In the records below, find the line that contains "Given: Click the share icon in header". Retype that line and all the lines after it through the end, leaving out the pictures.
-------- Available records --------
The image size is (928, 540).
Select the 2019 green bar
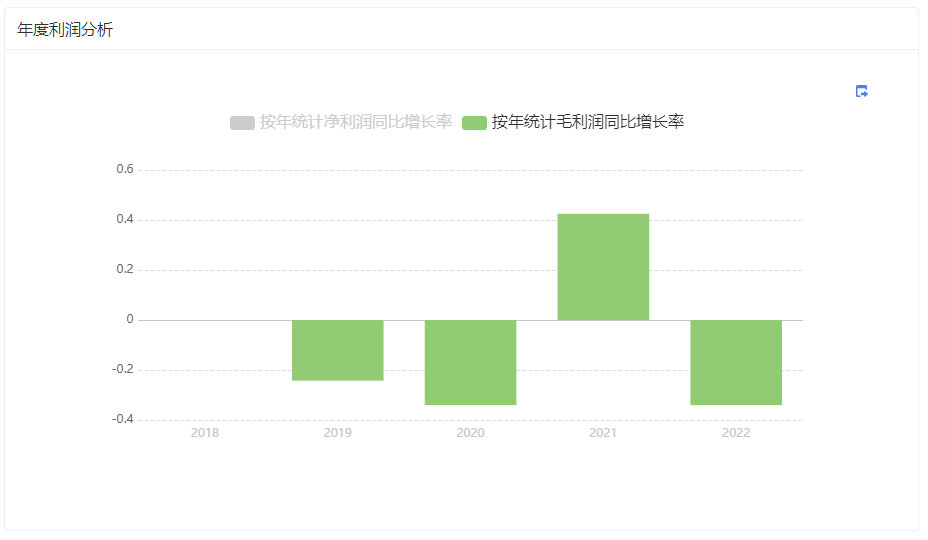pos(337,350)
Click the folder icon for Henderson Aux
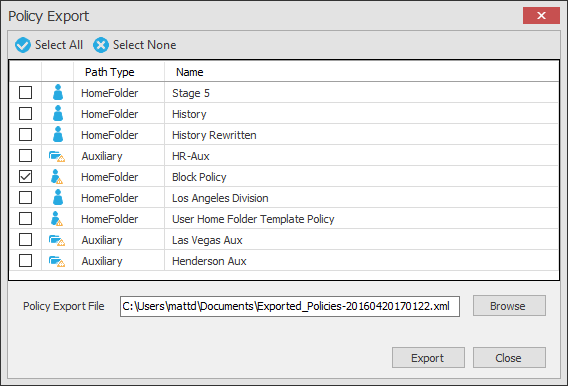Image resolution: width=568 pixels, height=386 pixels. [x=57, y=261]
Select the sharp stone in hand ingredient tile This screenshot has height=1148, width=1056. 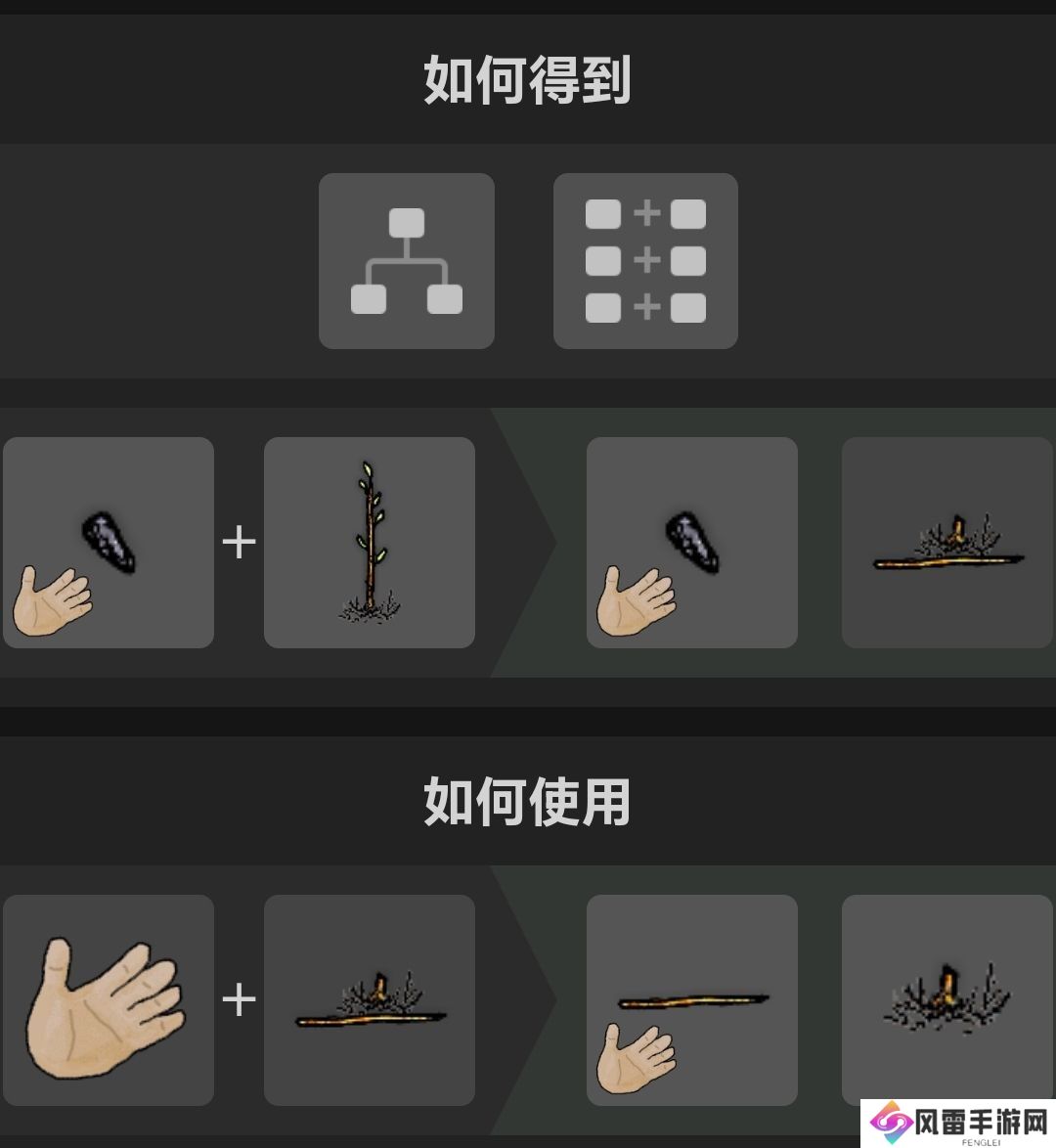pyautogui.click(x=109, y=543)
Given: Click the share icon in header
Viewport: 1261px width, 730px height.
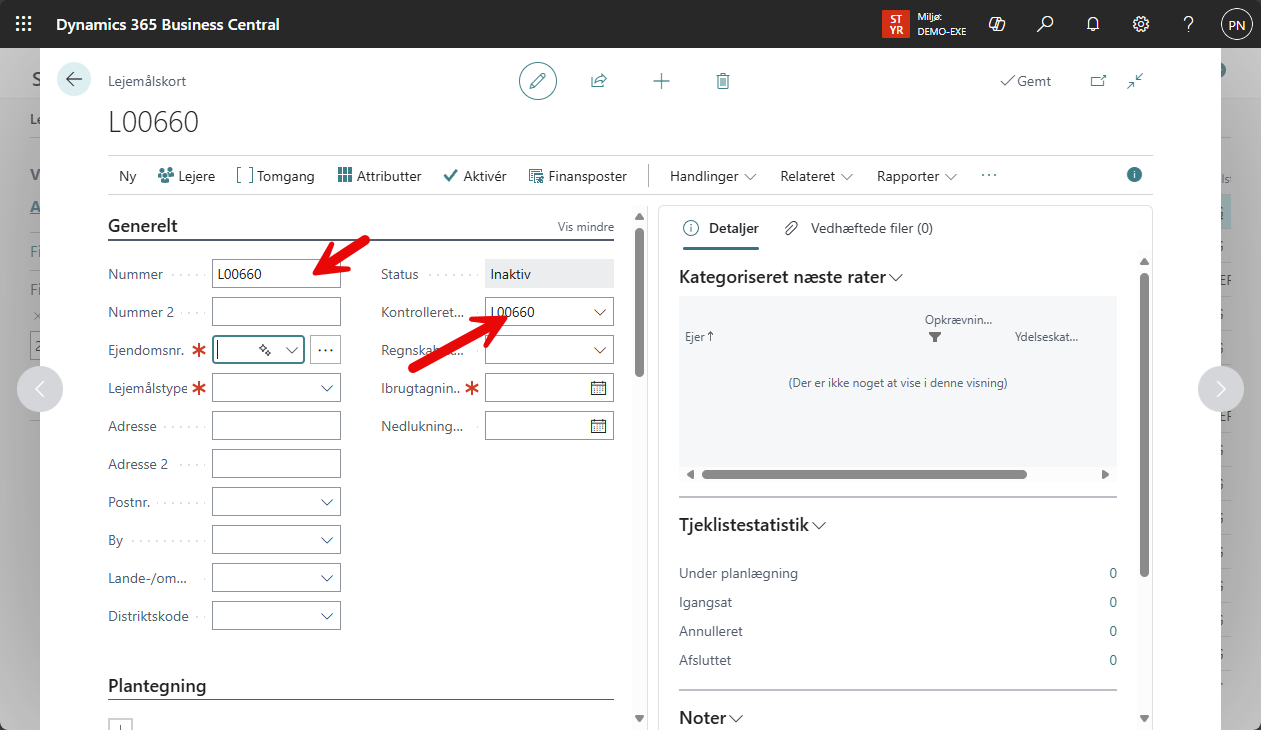Looking at the screenshot, I should 599,81.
--------
* Response:
Given: Click the share icon in header
Viewport: 1261px width, 730px height.
Looking at the screenshot, I should 599,81.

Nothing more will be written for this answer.